----- Page text -----
I am looking for the r equivalent of this simple code in python
mylist = []
for this in that:
df = 1
mylist.append(df)
basically just creating an empty list, and then adding the objects created within the loop to it.
I only saw R solutions where one has to specify the index of the new element (say mylist[[i]] <- df
), thus requiring to create an index i
in the loop.
Is there any simpler way than that to just append after the last element.
There is a function called append
:
ans <- list()
for (i in 1992:1994){
n <- 1 #whatever the function is
ans <- append(ans, n)
}
ans
## [[1]]
## [1] 1
##
## [[2]]
## [1] 1
##
## [[3]]
## [1] 1
##
Note: Using apply
functions instead of a for loop is better but it depends on the actual purpose of your loop.
Answering OP's comment: About using ggplot2
and saving plots to a list, something like this would be more efficient:
plotlist <- lapply(seq(2,4), function(i) {
require(ggplot2)
dat <- mtcars[mtcars$cyl == 2 * i,]
ggplot() + geom_point(data = dat ,aes(x=cyl,y=mpg))
})
Thanks to @Wen for sharing Comparison of c()
and append()
functions:
Concatenation (c) is pretty fast, but append is even faster and therefor preferable when concatenating just two vectors.
mylist <- list()
for (i in 1:100) {
df <- 1
mylist <- c(mylist, df)
}
There is: mylist <- c(mylist, df)
but that's usually not the recommended way in R. Depending on what you're trying to achieve, lapply()
is often a better option.
-----
**The tasks:**
A: Transcribe the R list-appending discussion from "mylist <- list()" to "a better option.".
B: Translate this sentence from the R list-appending discussion into French: "Note: Using apply functions instead of a for loop is better but it depends on the actual purpose of your loop."
C: Do these statements agree with the R list-appending discussion? Answer yes or no for each, quoting the deciding words. (i) The loop in the append example runs over the values 1992 through 1994. (ii) The discussion calls append slower than concatenation with c. (iii) The final reply calls mylist <- c(mylist, df) the usual recommended way in R.
----- Data excerpt -----
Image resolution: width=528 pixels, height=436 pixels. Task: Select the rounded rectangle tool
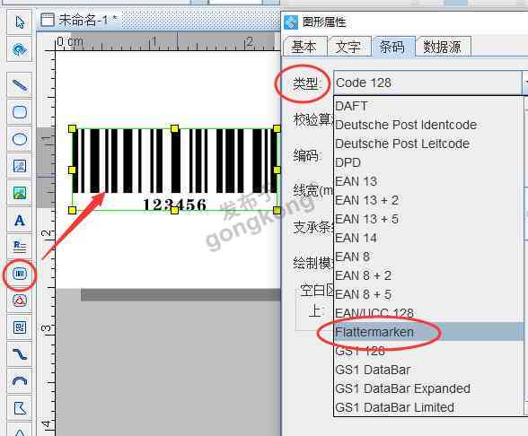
-----
**Responses to the tasks:**
A:
mylist <- list()
for (i in 1:100) {
df <- 1
mylist <- c(mylist, df)
}
There is: mylist <- c(mylist, df)
but that's usually not the recommended way in R. Depending on what you're trying to achieve, lapply()
is often a better option.

B: Remarque : utiliser les fonctions apply au lieu d'une boucle for est préférable, mais cela dépend de l'objectif réel de votre boucle.

C:
(i) Yes: "for (i in 1992:1994){"
(ii) No: "Concatenation (c) is pretty fast, but append is even faster"
(iii) No: "but that's usually not the recommended way in R"